Document Autoclassification using Context: File Extensions, Metadata and Properties
Updated: Mar 8, 2021
Let’s look at the common technologies and approaches used to classify. Many of these techniques can be used against content or metadata and some of them can be valuable to classify into types, metadata, or security buckets.
This is the easiest entry point into classifying content because it can be done with a good >DIR command and a spreadsheet. It is done without needing to access and open the content – which makes it fast. It can also be done very efficiently from the cloud. The file extension mostly tells you the format of what content you have. It can tell you if you have:
Mostly collaborative editable content or templates which is ripe for easy migration to M365,
Or mostly something else, like logs, reports, software code, web-content, databases or other things that should not be migrated to M365 in the cloud
It can tell you if you have some governance problems that need to be solved, such as uncontrolled email archives (PSTs), a lack of confidence in network backup protections (BAK files), a lack of good archiving (ZIP archives), appropriate network usage issues (some MP3s), or perhaps an image capture issue (lots of TIF files)
When used in conjunction with other context only metadata - path, file dates, and ownership - formats by age (to see where the 80% growth in your corporate data is coming from) or by file size (to see the level of duplication) or by ownership (to see which workgroups are collaborating a lot)
If you use it wisely, you can then triage the 5,000 shared network drives you have, to decide which shares should be migrated first or last or at all. SharePoint 2007 and 2010 had roughly 100 file extensions that were blocked from migration because those types caused malware problems. These are also two very good pieces of information to know in planning your M365 deployment blueprint. In short, there is a lot of useful evidence in your unstructured content to make valuable decisions about what your governed world should look like – don’t ignore it.
Here is an example of a file extension and date classification chart that shows content in 4 M365 specific values: Content to Remove because it has no value, content to Convert to your M365 cloud environment and don't just migrate it, content that is possible to Migrate to M365 directly, and content that may want to reside is a more Optimized location than in the cloud.
There are some serious limits to using file extensions, however. They may be wrong; because an individual changed them, or because a process changed them, because they are custom to an internal application, or because the same one might be used by multiple applications. Leveraging the file Mime-type is a good check to validate these things. There are around 11,000 file extensions (mostly 3 or 4 letters), and large organizations use about 3,500. If your CEO is named Theodore Makenzie Percival, be careful! - he has been naming his important files with .TMP file extensions – don’t delete them – they are not what they appear to be.
A fast high-level understanding of your content is an excellent first pass when trying to auto-classify so that you don’t waste time trying to figure out what to do with stuff that should be left alone.
Metadata or Properties.
For file extensions, we used information from the network operating system only. For properties, we expand that to include file properties or attributes which are application specific. Not all file formats will include file properties (simple text files, for example, don’t) and properties are unique to each creating application. Otherwise, there are thousands of properties to pick from.

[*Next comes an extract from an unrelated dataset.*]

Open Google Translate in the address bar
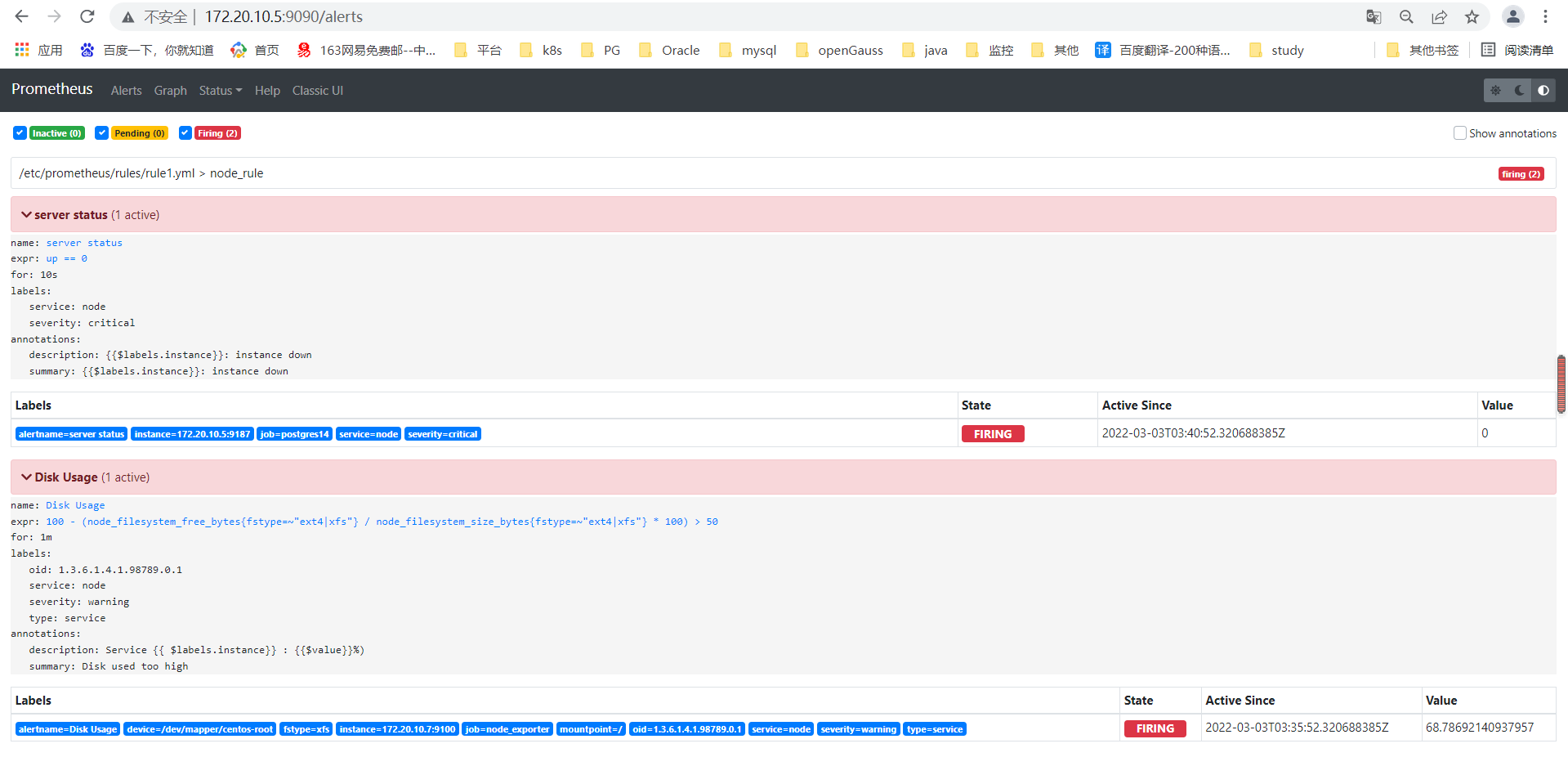(x=1374, y=16)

Context can provide some useful information about intent our purpose, especially if it tells you about surrounding work processes that you would otherwise not be aware of. Some versions for some formats include items like “Last Saved By” or “Last Printed By” or “Checked by” which might be the detail you need to distinguish between a draft or final record. If your organization is using all of these summary details as defaults, you have done yourself a big favor in terms of autoclassification.
Here is a useful example for using date metadata for context: If you plot out the number of files for each date in the past, almost without fail you will find data clusters of large volumes to classify. On a shared drive, for example, look at files created in 1999. Many large organizations made it through a new data-load project in anticipation of the y2k bug. All those files are probably still sitting on the shared drive. When a large project occurs like that, there may be many large file clusters of content related to that project (a major litigation, a project hand-over, a multi-media training application, a reorganization, and so on). All of those files belong to the same retention category and have the same trigger date – and you have not had to look at the content.

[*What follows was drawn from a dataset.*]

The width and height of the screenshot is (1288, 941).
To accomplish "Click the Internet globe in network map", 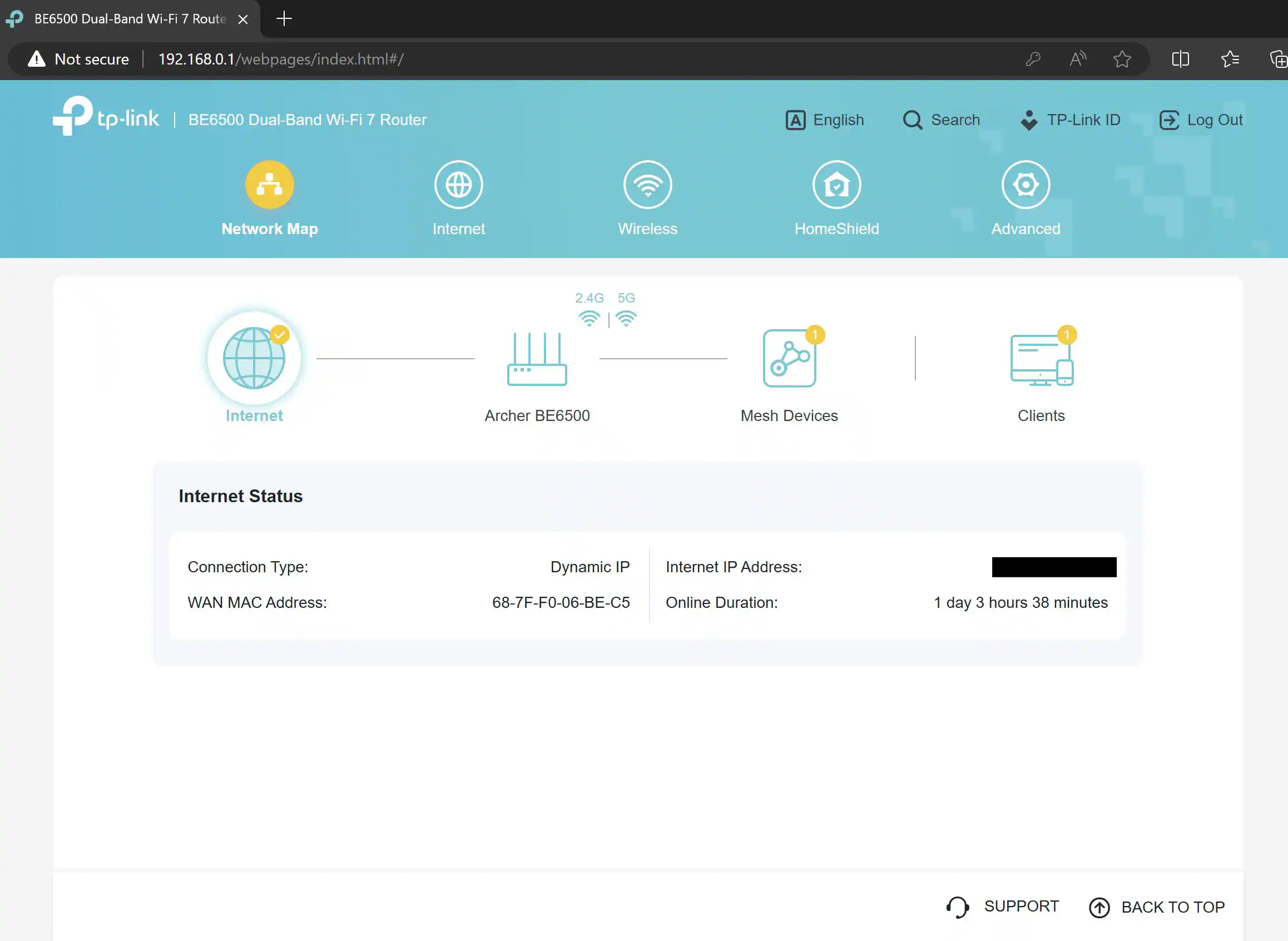I will [x=254, y=358].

Another interesting example is to use qualitative properties to identify likely-valuable documents. Documents with significant editing time, no spelling errors, use of custom style sheets or templates represent a correlation between the quality of a document and the value it has for the organization – a significant metric for identifying a record. All those details exist in MS Office content.
Exchangeable image file format (EXIF) are properties tied to images (and other things). EXIF data can show you where a photo was taken, or how near it is to something. This detail makes for a very valuable classification technique for geospatial data such as oil well information in the energy industry or claims in the insurance industry.
Very often the context for why a file exists is as valuable for determining value or record classification as the content.